Effects of granulocyte-colony-stimulating factor on mobilization of bone-marrow-derived stem cells after myocardial infarction in humans

Abstract

Recent experimental studies have shown that granulocyte-colony-stimulating factor (G-CSF) enhanced cardiac function after infarction. The concept of direct cytokine or cell-mediated effects on postischemic myocardial function was tested in the setting of human myocardial infarction subjected to percutaneous coronary intervention. In the FIRSTLINE-AMI study 50 consecutive patients with first ST-elevation myocardial infarction were randomly assigned to receive either 10 μg/kg G-CSF for 6 days after percutaneous coronary intervention in addition to standard medication, or standard care alone. G-CSF administration led to mobilization of CD34⁺ mononuclear stem cells (MNC^CD34+), with a 20-fold increase to 64 ± 37 MNC^CD34+/μl at day 6 without significant associated changes in rheology, blood viscosity or inflammatory reaction, or any major adverse effects.
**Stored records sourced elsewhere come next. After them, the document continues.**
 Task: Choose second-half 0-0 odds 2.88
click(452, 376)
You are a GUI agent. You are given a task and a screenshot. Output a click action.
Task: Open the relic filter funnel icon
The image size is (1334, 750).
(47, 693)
At 4 months the G-CSF group showed improved left ventricular ejection fraction of 54 ± 8% versus 48 ± 4% at baseline (P <0.001), and no evidence of left ventricular end-diastolic remodeling, with a diameter of 55 ± 5 mm and improved segmental wall thickening (P <0.001); conversely, in control patients left ventricular ejection fraction was 43 ± 5% at 4 months (P <0.001), with increased left ventricular end-diastolic dimension of 58 ± 4 mm (P <0.001), and no segmental wall thickening. In conclusion, the FIRSTLINE-AMI study showed that G-CSF administration and mobilization of MNC^CD34+ after reperfusion of infarcted myocardium may offer a pragmatic strategy for preservation of human myocardium and prevention of remodeling without evidence of aggravated atherosclerosis.